В своей книге «Воспоминания о прекрасном времечке» Эрши также рассказывает, что когда тысячи венгров сидели по тюрьмам, кто стиснув зубы, кто ухмыляясь, а кто — в качестве новоиспеченного стукача, когда людей вешали и расстреливали, весьма выдающиеся венгерские писатели и мыслители в немалом числе и по собственной воле подписали бумагу с требованием, чтобы ООН сняла с рассмотрения венгерский вопрос[7], поскольку «образование Революционного рабоче-крестьянского правительства и обращение за помощью к советским войскам избавило нашу страну от реальной угрозы со стороны набиравшей силу кровавой контрреволюции». Полагаю, что Эрши имеет право назвать имена всех 174 подписантов, однако же не считаю, что подобное право я могу распространить на себя. Самое большее, я могу задуматься над вопросом: что тогда, в тех жутких условиях, вынудило этих достойных людей подписать столь позорную бумагу? А задумавшись, наверное, вспомню, что именно в сентябре 1957 года, быть может, в тот самый час, когда эти достойные люди подписывали позорную бумагу, я вступил в Коммунистический союз молодежи.

Как такое могло случиться? Я сделал это добровольно, силком никто меня не тянул. Если бы мне не хотелось вдаваться в подробности, я бы сразу добавил, что мне тогда было пятнадцать лет. И мог бы еще добавить, что через несколько месяцев я воинственно заявил о своем выходе из рядов комсомола. Неужели, вступая, я не знал об арестах и казнях? Смехотворное оправдание. Возраст тоже не может служить смягчающим обстоятельством. Ведь всего на несколько месяцев раньше, когда я восторгался революцией, мне и пятнадцати не было. Может быть, я боялся? Ничего подобного. Или точнее было б сказать, что в комсомол меня привело осознание жутких масштабов той катастрофы — в том числе и для всякого рода социалистических и коммунистических убеждений, которую означало подавление венгерской революции? Это было бы ближе к истине. Ведь для меня революция была расчетом не с социалистическими или коммунистическими идеями, до этого было еще далеко, а с диктаторской практикой их воплощения. В комсомоле я оставался до мая 1957-го, ровно до той поры, когда понял, что его назначение состоит в реставрации той же самой диктаторской власти. Сегодняшним умом — во всяком случае до описанного момента — я могу проследить внутреннюю логику своей личной истории. Раздвоение началось позднее. Когда я безвольно метался из стороны в сторону, то полагая, что должен защищать эту антидиктаторскую революцию, то думая, что защищать нужно социалистические и коммунистические убеждения. С 1959-го я снова был членом этой организации и выбыл из нее, кажется, в 1961-м, тихо и незаметно, уже не осмеливаясь хлопать дверью. Одновременно защищать и то, и другое было невозможно. Но несмотря на это — или наряду с этим — вплоть до 21 августа 1968 года я верил, что социализм можно реформировать и диктатура не обязательно вытекает из его природы. Не то слово — как верил!

## [ИСХОДНЫЕ ДАННЫЕ]
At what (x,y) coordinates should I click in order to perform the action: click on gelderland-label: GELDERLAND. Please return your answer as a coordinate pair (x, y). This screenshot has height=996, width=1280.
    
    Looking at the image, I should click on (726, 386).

## [ЗАДАЧИ И ЗАДАНИЯ]
- a) Согласуются ли с отрывком о комсомоле и венгерской революции следующие утверждения? Для каждого ответьте «да» или «нет» и приведите решающие слова отрывка дословной цитатой.
(i) Подписанты бумаги требовали, чтобы ООН сняла с рассмотрения венгерский вопрос.
(ii) Рассказчик считает себя вправе назвать имена всех подписантов.
(iii) В комсомол рассказчика привёл страх.
- b) До какого дня, согласно отрывку о комсомоле и венгерской революции, рассказчик верил, что социализм можно реформировать?
- c) Продолжите отрывок о комсомоле и венгерской революции, начав сразу после его последней фразы.

## [ОТВЕТЫ К ЗАДАЧАМ]
- a)
(i) Да: «подписали бумагу с требованием, чтобы ООН сняла с рассмотрения венгерский вопрос».
(ii) Нет: «однако же не считаю, что подобное право я могу распространить на себя».
(iii) Нет: «Может быть, я боялся? Ничего подобного».

- b) До 21 августа 1968 года.

- c)
Если бы, на основе последующего опыта и сегодняшнего разумения, я пытался искать для себя оправданий, а не исследовать внутреннюю логику личной истории, то сейчас мне пришлось бы оставить в тени некоторые подробности своей жизни. И тогда коллективная память стала бы беднее — ровно настолько, сколько я утаил. Я этого не хочу. И значит, у меня уже нет причин прикрывать чужим моральным авторитетом или оправдывать ошибками других историю собственных ошибок и заблуждений. Если Вольф Бирман в произнесенной по торжественному случаю речи называет Сашу Андерсона засранцем и агентом «штази», он тем самым характеризует себя и своего оппонента, что в моих глазах не делает Бирмана ни порядочней, ни умнее, но это касается их двоих, могут драться, если хотят, на дуэли. Иное дело — и это уже не в порядке вещей, — когда бывший диссидент Юрген Фукс начинает расследование в доступном с недавних пор архиве «штази» в поисках доказательств, что Саша Андерсон был стукачем. Ибо это — во всяком случае в моем понимании — дело не пострадавшего, а полиции, прокуроров и судей. Ну а если закон не дает им таких полномочий, значит речь идет, по всей вероятности, о проблеме моральной. Но в вопросах моральных мои полномочия распространяются исключительно на меня одного. У меня нет полномочий подыскивать для других еще более смачные или более безобидные эпитеты, равно как и полномочий для поисков еще более неопровержимых улик или, наоборот, смягчающих обстоятельств.

3

Одинаковых людей не бывает. Для оценки людей — таких и сяких — есть обоснованные и, быть может, необходимые нравственные сентенции. Становиться «сякими» нам обычно не хочется.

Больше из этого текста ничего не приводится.